## Activity
With pictures omitted, restate the data word for word.

[Items from a dataset]
- Opening Delimiter -

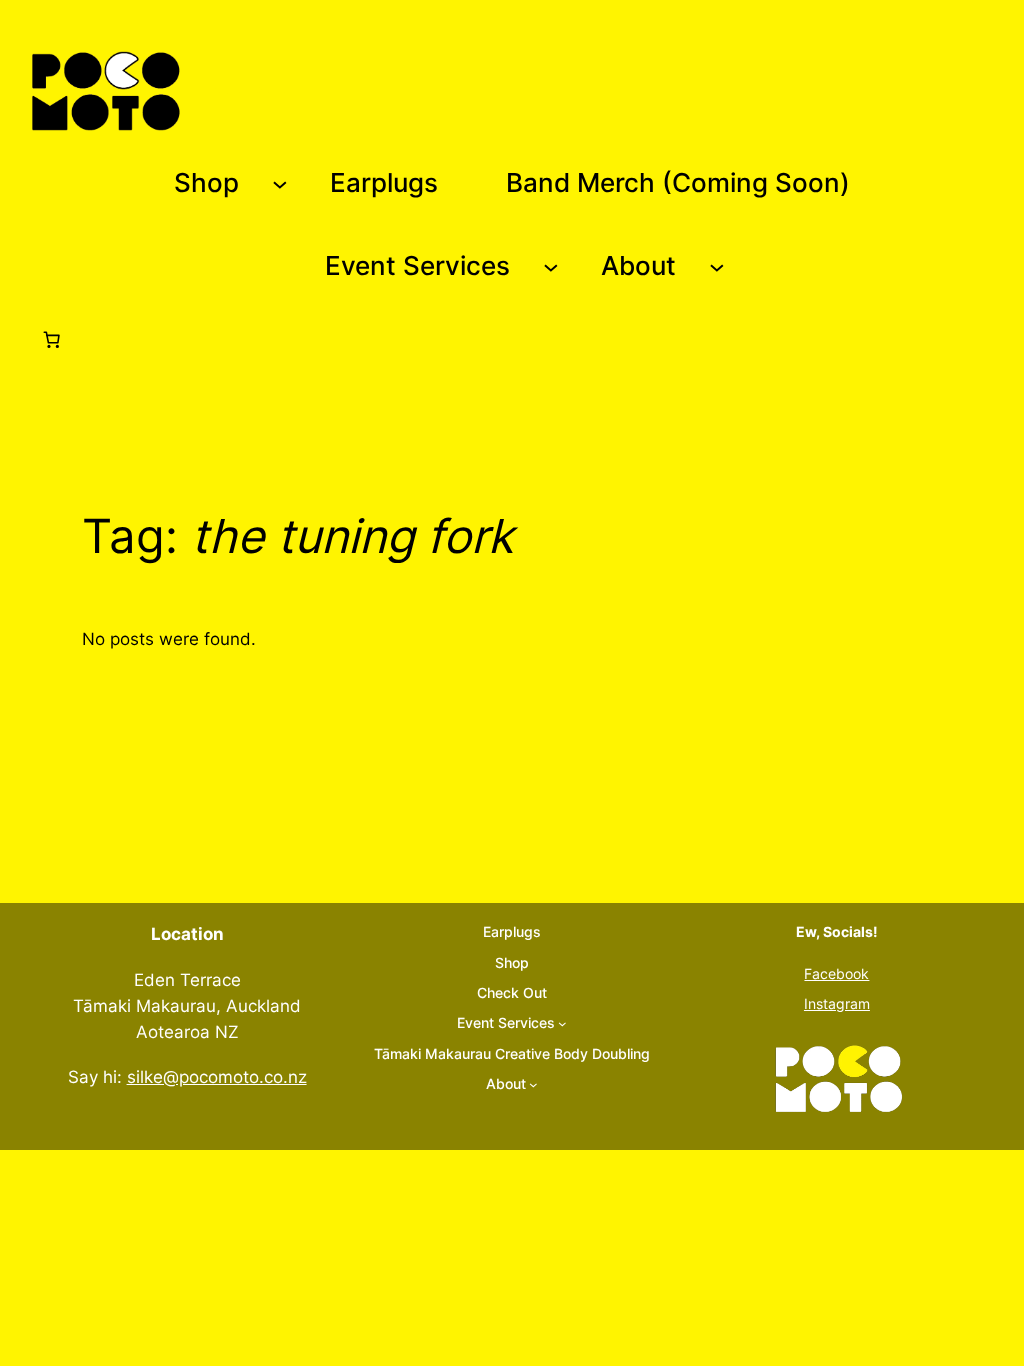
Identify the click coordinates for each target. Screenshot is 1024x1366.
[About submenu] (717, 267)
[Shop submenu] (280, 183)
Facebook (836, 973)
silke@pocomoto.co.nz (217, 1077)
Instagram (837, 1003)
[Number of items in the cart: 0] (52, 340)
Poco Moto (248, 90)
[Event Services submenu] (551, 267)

- Closing Delimiter -

## Answer box
Identify the click coordinates for each target. Screenshot is 1024x1366.
[About submenu] (717, 267)
[Shop submenu] (280, 183)
Facebook (836, 973)
silke@pocomoto.co.nz (217, 1077)
Instagram (837, 1003)
[Number of items in the cart: 0] (52, 340)
Poco Moto (248, 90)
[Event Services submenu] (551, 267)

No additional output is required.